(Beginning of RECORDS)

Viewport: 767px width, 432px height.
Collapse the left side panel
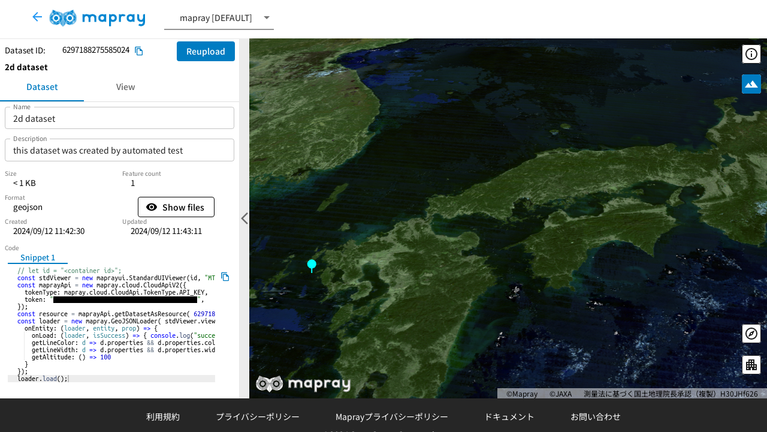click(244, 218)
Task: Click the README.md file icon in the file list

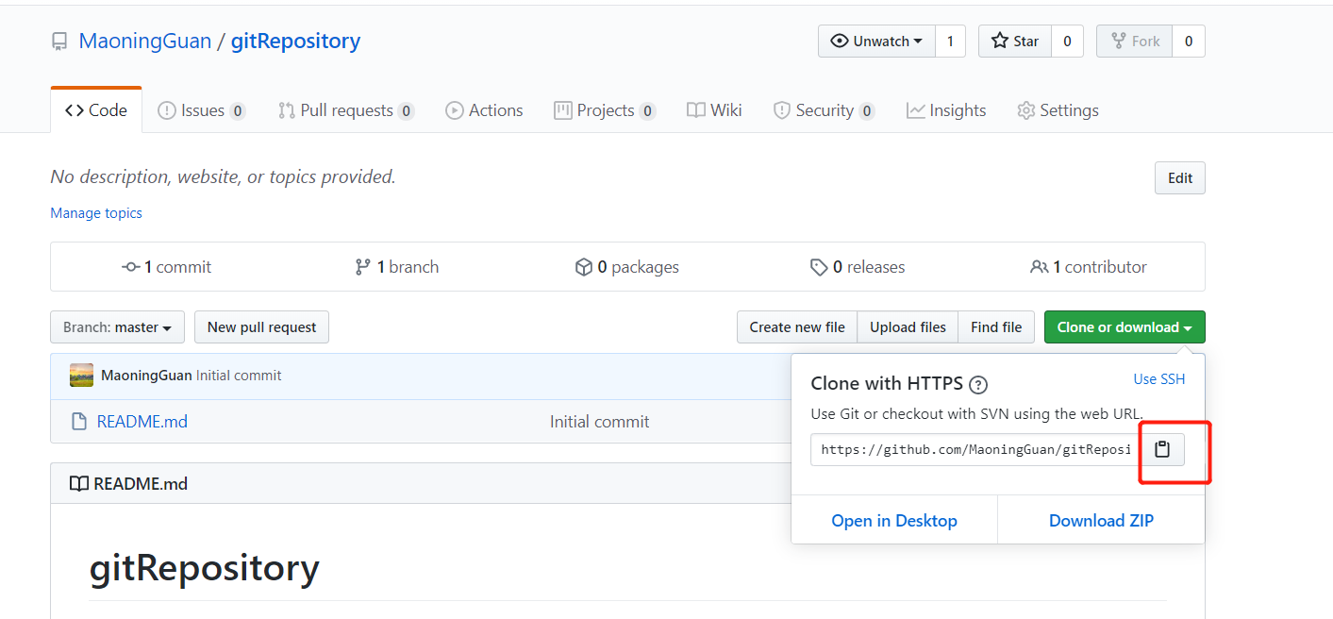Action: [x=80, y=422]
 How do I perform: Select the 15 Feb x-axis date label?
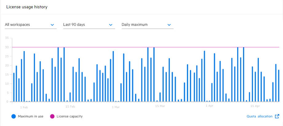click(70, 107)
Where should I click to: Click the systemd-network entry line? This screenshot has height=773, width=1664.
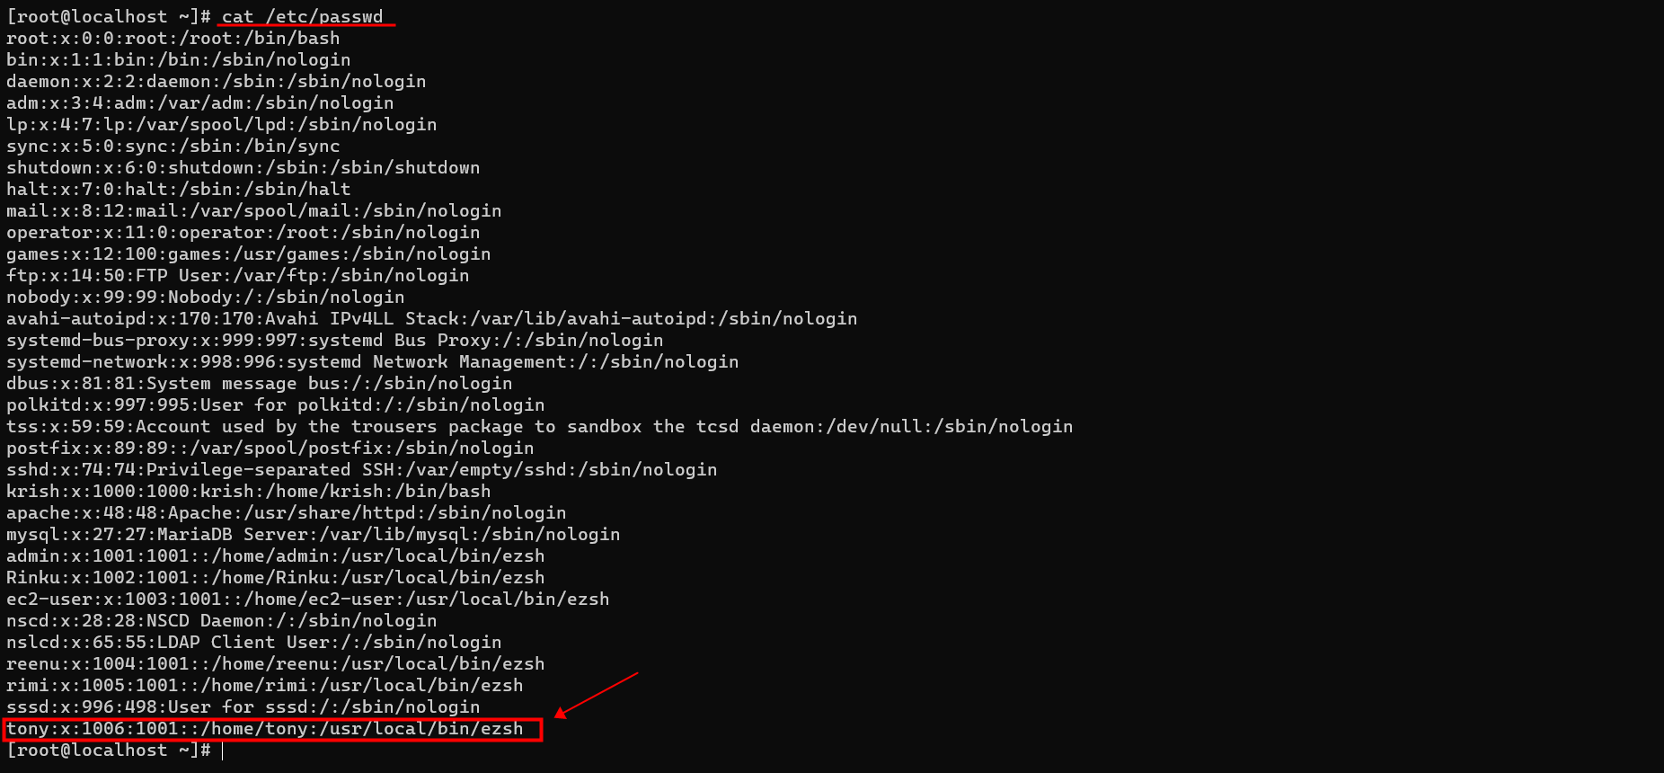[x=373, y=362]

(End of RECORDS)

DESCRIPTION OF THE TASK: Give the data again exactly as written, with all pictures left out.

EXPECTED ANSWER:
Viewport: 767px width, 432px height.
Collapse the left side panel
click(244, 218)
Task: Click the README.md file icon in the file list

Action: [x=80, y=422]
 How do I perform: Select the 15 Feb x-axis date label?
click(70, 107)
Where should I click to: Click the systemd-network entry line? This screenshot has height=773, width=1664.
[x=373, y=362]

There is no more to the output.